To verify these explanations, we would need information on the counterfactual pTNM stage of the patients who underwent NACT, which is unrealistic. One alternative, if not the only one, is to use cTNM as the surrogate of pTNM. However, when doing so, one should consider the magnitude of correlation between cTNM and pTNM stage. Previous studies have found less than 60–70% cTNM stages were in conformity with pTNM stage [14, 15]. According to a more recent study conducted by the Shizuoka Cancer Center in Japan, this inconformity varied by stage [16]. Nonetheless, despite the imperfect correlation of cTNM with pTNM, it would be still worthwhile to use cTNM as an alternative considering information on pTNM is unavailable for patients with NACT.

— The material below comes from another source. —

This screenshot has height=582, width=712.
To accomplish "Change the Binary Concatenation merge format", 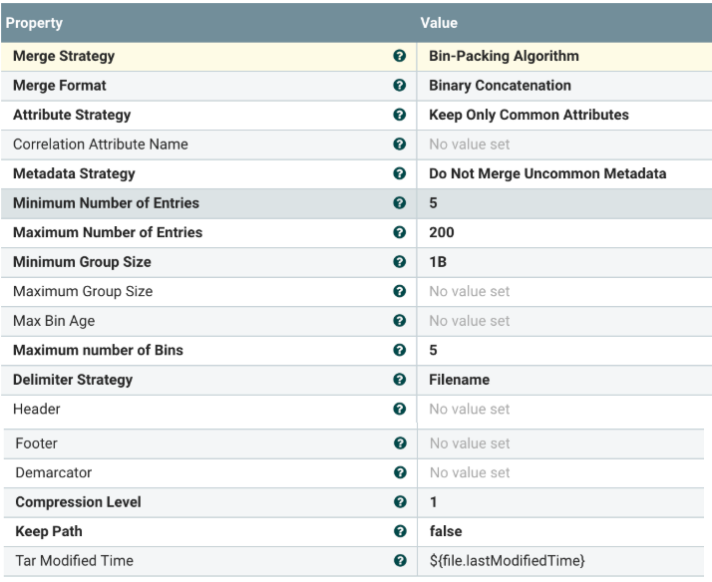I will pyautogui.click(x=500, y=86).
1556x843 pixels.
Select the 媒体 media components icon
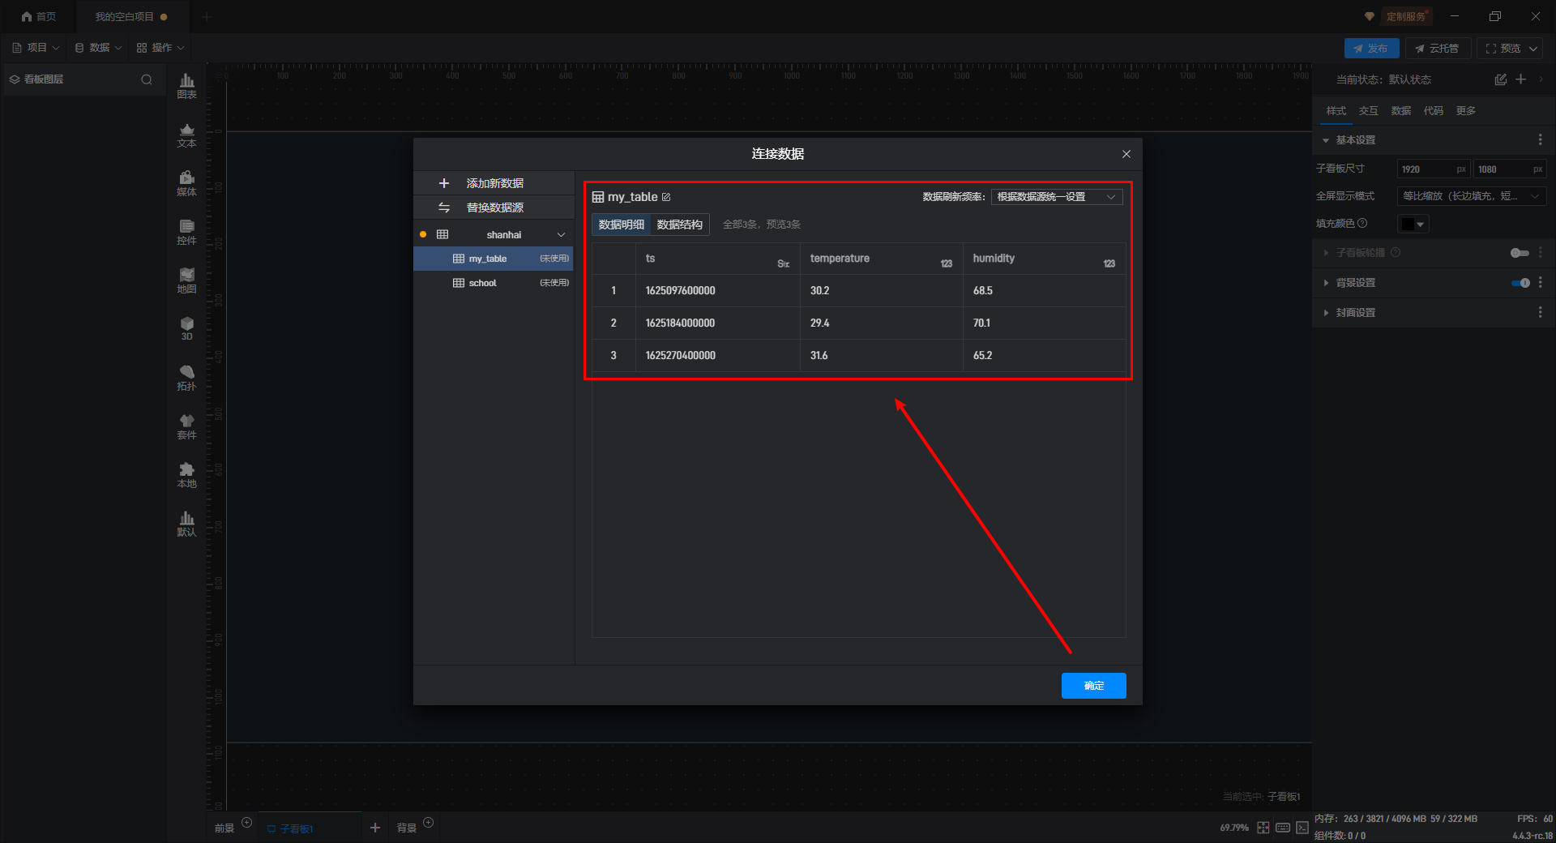pos(186,183)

Our results not only suggest a different prognostic value of ypTNM and pTNM, but also indicate that the treatment for patients with specific ypTNM stage should be more intensified than that for patients with the same pathological stage defined by pTNM. This difference on treatment should also vary by TNM stage according to our subgroup analysis. For instance, as recommended by the NCCN guideline (5th edition, 2017), postoperative follow-up is sufficient for patients in pStage I, whereas adjuvant chemotherapy is needed for patients in ypStage I [17]. However, the guideline does not provide evidence for this recommendation and our findings offer one theoretical evidence base.

Furthermore, we want to clarify that our results do not indicate any worse survival due to NACT. What we found was given a same pathological stage the patients with NACT had a worse survival than the patients without it. Such phenomenon are mainly due to the down stage effect of NACT [18, 19]. If removing the premise of same pathological stage, multiple previous studies have found a favorable association between NACT and overall survival for gastric cancer patients [13, 20, 21].

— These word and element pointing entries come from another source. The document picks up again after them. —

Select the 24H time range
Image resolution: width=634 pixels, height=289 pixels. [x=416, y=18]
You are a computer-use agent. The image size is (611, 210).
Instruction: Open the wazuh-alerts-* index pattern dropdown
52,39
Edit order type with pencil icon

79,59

There are two main limitations embedded in our study. Firstly, as previously mentioned, because information on cTNM was unavailable for this study, we cannot confirm the explanation of our results. However, this does not affect the conclusion of current study, as we only considered the prognostic value of pTNM and ypTNM stage. Secondly, Borrmann type has been considered as an important prognostic factor of gastric cancer and is one of the indications of NACT in countries such as Japan. Due to the lack of information, this factor was not included in the propensity score or the conventional multivariate analysis. However, given that NACT indications in China do not contain patient Borrmann type, omitting this factor will not introduce bias to the HR estimation.

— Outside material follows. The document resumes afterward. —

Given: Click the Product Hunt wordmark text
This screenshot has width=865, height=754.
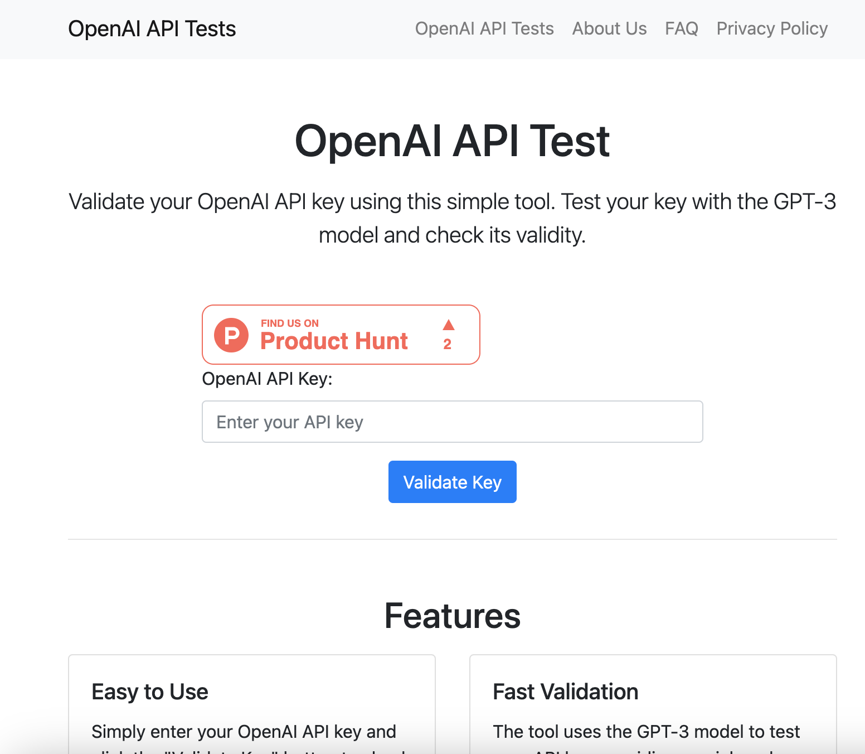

To sum up, the prognostic implication of ypTNM is different from that of pTNM stage. In particular, patients with specific ypTNM stage had worse prognosis compared to those at the same pathological stage defined by pTNM. Such difference differed by TNM stage. Our findings should be taken into account when predicting the prognosis of and deciding postoperative treatment for patients with NACT using ypTNM.